God made Jesus "righteousness" also, says Paul, and the point is that God in heaven sees sinners as the sinners they are, and therefore deserving the cup of wrath He holds poised to pour out over us. But the Christ God gave has stepped between God and us, so that He copped the load of God’s wrath on our behalf, paid for sin. Now God looks at us and sees us no longer as sinners but as righteous instead, Not Guilty of sin for Jesus’ sake.

Even that’s not all. God made Jesus also our "sanctification." Here the point is that sinners are renewed, changed so that they act like children of God; they’re sorry for sin and holy in conduct. No, not perfect yet, but God’s renewing work in sinners has begun – and the eye can see it. And that beginning, that change, that sanctification, has its roots in the Jesus God sent from heaven to earth.

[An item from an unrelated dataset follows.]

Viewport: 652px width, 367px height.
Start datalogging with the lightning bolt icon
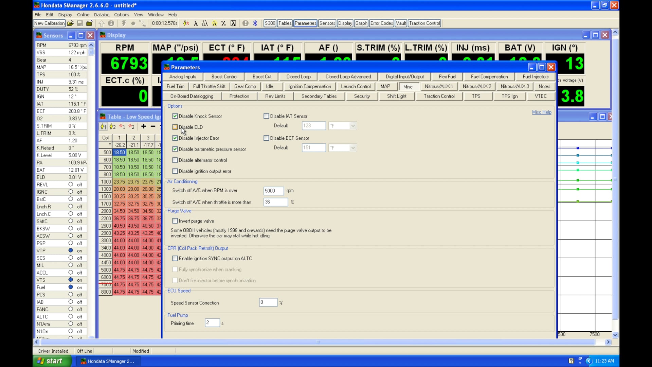click(x=124, y=23)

The last gift Paul mentions is that God made Jesus "our … redemption." The term catches the result of the other fruits of what God made Jesus. Redemption: that’s the reconciliation with God we sought in the first place. That cup of God’s wrath: how do we escape it?! We can’t, we said, but God Himself redeems us from the fear of that cup! His perfect wisdom is that He gave Christ so that we might be righteous before God, and therefore set free from the anguish that freezes those who fear the justice and wrath of God. In a word: reconciliation with God comes completely from God, from Upstairs! So, says Paul: let him who boasts boast in the Lord!

The fact that reconciliation with God comes from Upstairs and not from Downstairs has two consequences for us. The first is that we have no grounds for any pride or smugness in relation to ourselves. There is not a thing that we on earth can do to move God in heaven to bestow on us some sort of favor – be it in making our crops grow or blessing our children or taking away strife from our homes. We are completely and totally deserving of that cup of God’s wrath, and in no way can we turn that cup of wrath away. Wailing as the women did for Tammuz will not help, even if it’s wailing over sin. Cultic ceremonies as the Canaanites did for Baal will not help, even if it’s putting big money into a collection bag or praying at length in church. Doing particular deeds as the Muslims must do for Allah will not help either, even if it’s obeying every one of the Ten Commandments to the point of laying down your life. Nor will meditating as the Hindus do help in any way, even if it’s reflection over an open Bible. Reconciliation with the God we offended in Paradise moves from Heaven to Earth, and not from Earth to Heaven! We are dependent on God’s grace, and not on our works, in any way, shape or form. So there is here no place for human pride, for human contribution. Reconciliation with God is grace alone, 100% grace. So we need to be humble.

There’s a second consequence. Exactly because reconciliation with God comes from Upstairs and not from Downstairs does the gospel of Jesus Christ give enormous comfort. For God is not like man. We begin a project, and after some time we lose enthusiasm and give it up. But not God! He began a work of salvation, set out to reconcile sinners to Himself, and what He began He will bring to completion (cf Phil 1:6; Ps 138:8). That gives us the assurance that reconciliation with God is in fact real, is achieved. If the rains didn’t come and the crops didn’t grow, the Baal worshiper could only conclude that he had to offer more, more, had to conclude that his efforts on his high places weren’t good enough – and so he had to try harder, harder. Luther had the exact same struggle in Roman Catholicism; he didn’t feel reconciled to God and so concluded he had to do more, more, try harder, harder. But it was a slavery; trying harder, harder, gave no peace. And it can’t give peace, because reconciliation is then tackled from the wrong side, from Downstairs instead of from Upstairs. God insists reconciliation is completely His work, and since He completes what He began may His people have comfort, the assurance that Yes, there is peace with God. Peace, not because we try so hard or because we hold the trigger, but peace because God took the initiative, and God did the acting. He acted, and so "…to us a Child is born, To us a Son is given, And on His shoulders He shall bear All power in earth and heaven" – power strong enough to bear the burden of God’s wrath against sin and deliver us from it forever! Amen.